**Data excerpts:**
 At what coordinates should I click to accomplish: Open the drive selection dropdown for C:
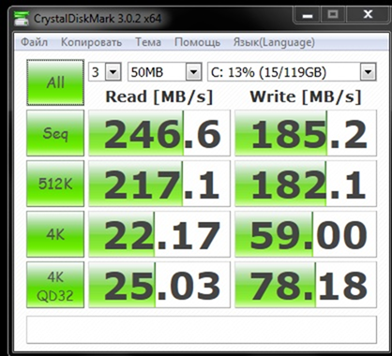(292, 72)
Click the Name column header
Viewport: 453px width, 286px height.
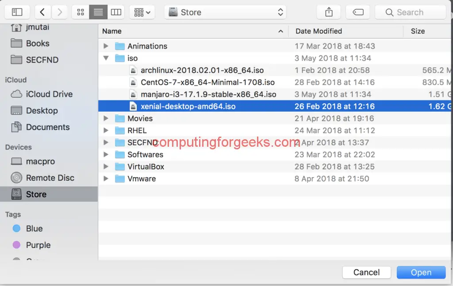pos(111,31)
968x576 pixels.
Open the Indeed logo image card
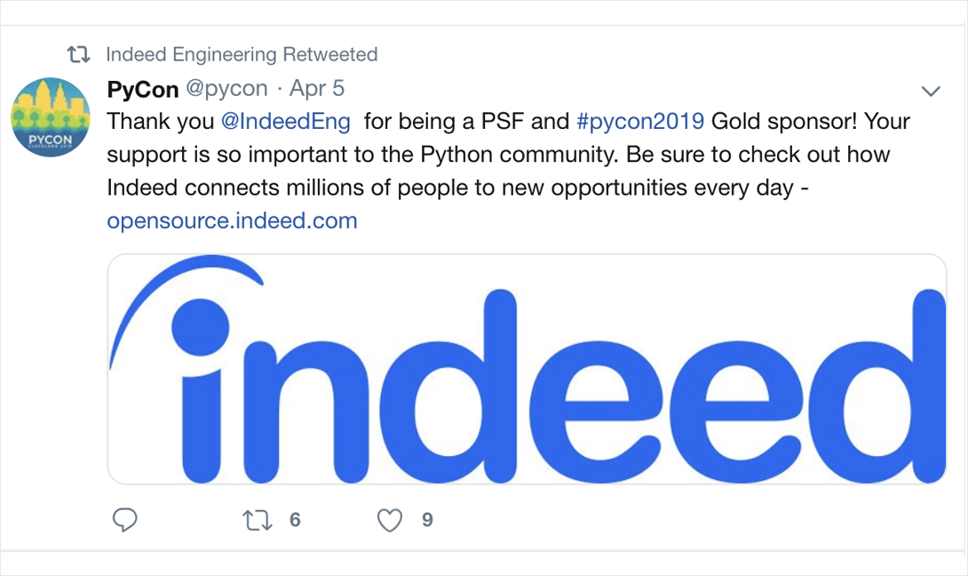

**PROBLEM DESCRIPTION:** Give again exactly the lines from the one holding "Click the Name column header" to the final line of the records, both ends included; any pictures stay out.

**COMPLETED EXERCISE:**
Click the Name column header
Viewport: 453px width, 286px height.
pos(111,31)
968x576 pixels.
Open the Indeed logo image card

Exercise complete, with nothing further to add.